McLaren believes that not only should methodology change, but the message should change as well.232 He represents himself as offering not only a high change in method but a high change in message as well.233 The ongoing change of mission demands that we change our message.234 This requires “new content” and “new truths.”235 He says, “These new messages are not incompatible with the gospel of the kingdom Jesus taught, and asserts that the Holy Spirit will guide them into new, previously unknown truth.236 This has major implications for the closing of the canon of Scripture. There is a significant distinction between the progress of doctrine and revelation of new truth.

Circular Reasoning

Universal, absolute knowledge raises the question: Where is the starting point for this universal knowledge? The presuppositional approach to truth rests on the premise that God alone can reveal himself because he is transcendent, but that people are confined to the immanent world around them. The presuppositional approach is not mystical in its methodology because it submits itself to verification by logic and evidence. Yet Christianity is a call to final truth, not to a probable theory. It rests on one assumption—that the Bible is the Word of God. All other approaches to truth rest on assumptions of philosophy, science, mysticism, subjectivism, skepticism. Every chain of argument begins with a starting point. That starting point is self-evidencing.

Any approach to truth that does not begin with the Word of God will result in a relative view of truth, a relative ethic, and will negate the possibility of certainty. Humans, even in an unfallen or in an eternal state, will never carry infinite understanding. We will always have something to learn about God. Sin added further incapacity to understand universals.

Man needs spiritual birth to understand spiritual things; otherwise, he remains spiritually dead. He cannot in himself come to truth or know truth. Certainty eludes him without universal revelation from God. In his finitude, chance becomes prevalent, contingency rules, and nihilism and skepticism are the result. There is no neutrality in the non-Christian, for he holds the bias of human viewpoint against God. Belief in a non-biblical worldview precludes knowing God. The Bible constantly challenges human autonomy as an adequate way to certainty.

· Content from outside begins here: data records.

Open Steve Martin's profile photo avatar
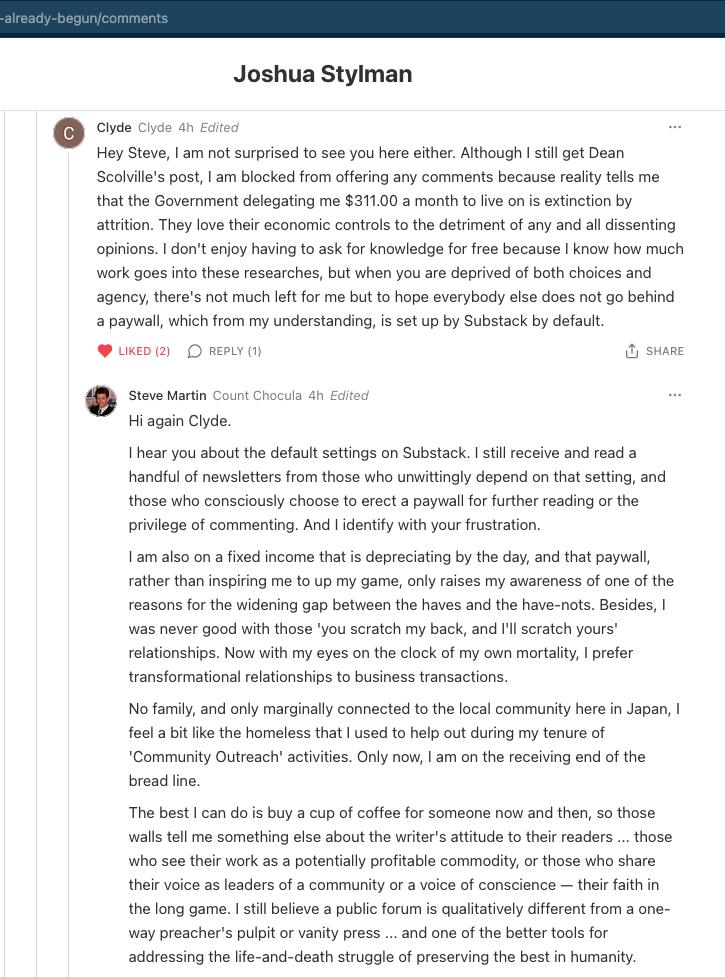Viewport: 725px width, 977px height. point(101,401)
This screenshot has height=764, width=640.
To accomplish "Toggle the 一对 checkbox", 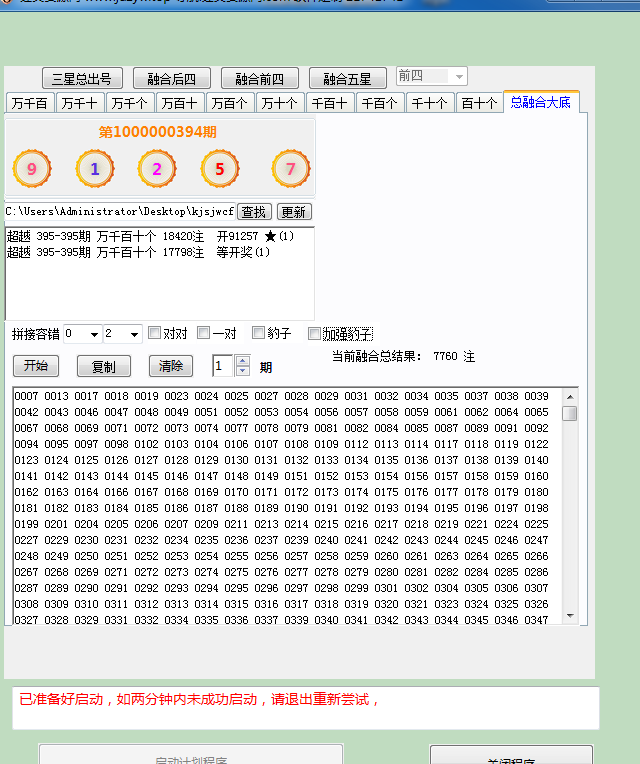I will click(x=204, y=333).
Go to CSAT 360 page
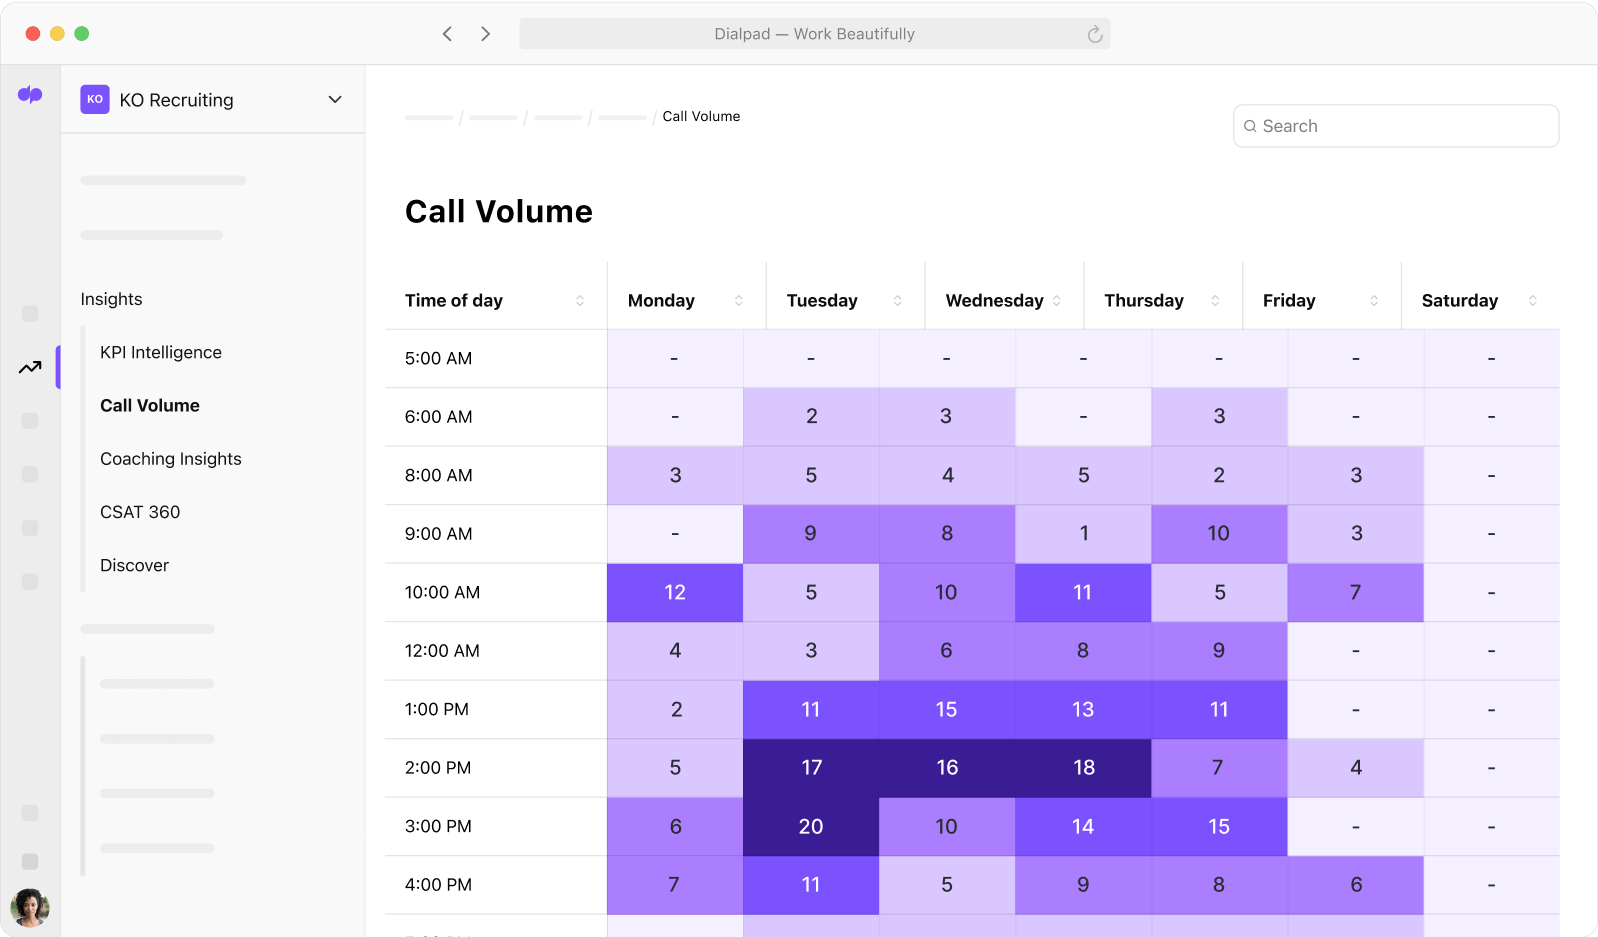The height and width of the screenshot is (937, 1598). [140, 512]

Both Scripture and Jesus Christ are self-attesting. People dead in trespasses and sin cannot attest to the truth that is in Christ because they do not have the capacity to do so. They are pure soul and without spiritual capacity (1 Corinthians 2:14). Neither do they possess the valid tests of truth, Scripture, or Jesus himself. That is why they need “the foolishness of the thing preached” (the gospel message) to believe (1:21). That witness does not come in persuasive words of human wisdom but in the demonstration of the Spirit and power. This boils down to the self-attesting Word of God versus the self-attesting autonomy of the self-commended autonomy of rebellious mankind.

As God is self-contained and self-sufficient, so is his Word self-contained and self-sufficient (1 Corinthians 2:11). The God of the Bible can only be self-revealed and knowledge of him depends on his self-disclosure (Matthew 11:27; 1 Corinthians 2:11). It is self-attesting because only God is a valid witness to himself.

Self-attesting Scripture is an argument in a circle, but it is necessarily the case because God is the final source of ultimate truth if he is absolute. If we apply an extra-biblical test, such as philosophy or science (rationalism or empiricism—modernism), then we limit God to the finite capacities of people. This test would assume that it already knows by the assumptions of philosophy and science what God can and cannot reveal. No, the necessity of God’s absoluteness requires that he reveal himself independently of the finite creature. That is the only way people can possibly know the God of the Bible. Who God is determines the conditions for knowing him. We are left with Anselm’s presupposition—“I believe in order to understand” (credo ut intelligam). However, this belief requires God’s revealed content. “By faith we understand that the worlds were framed by the word of God, so that the things which are seen were not made of things which are visible” (Hebrews 11:3).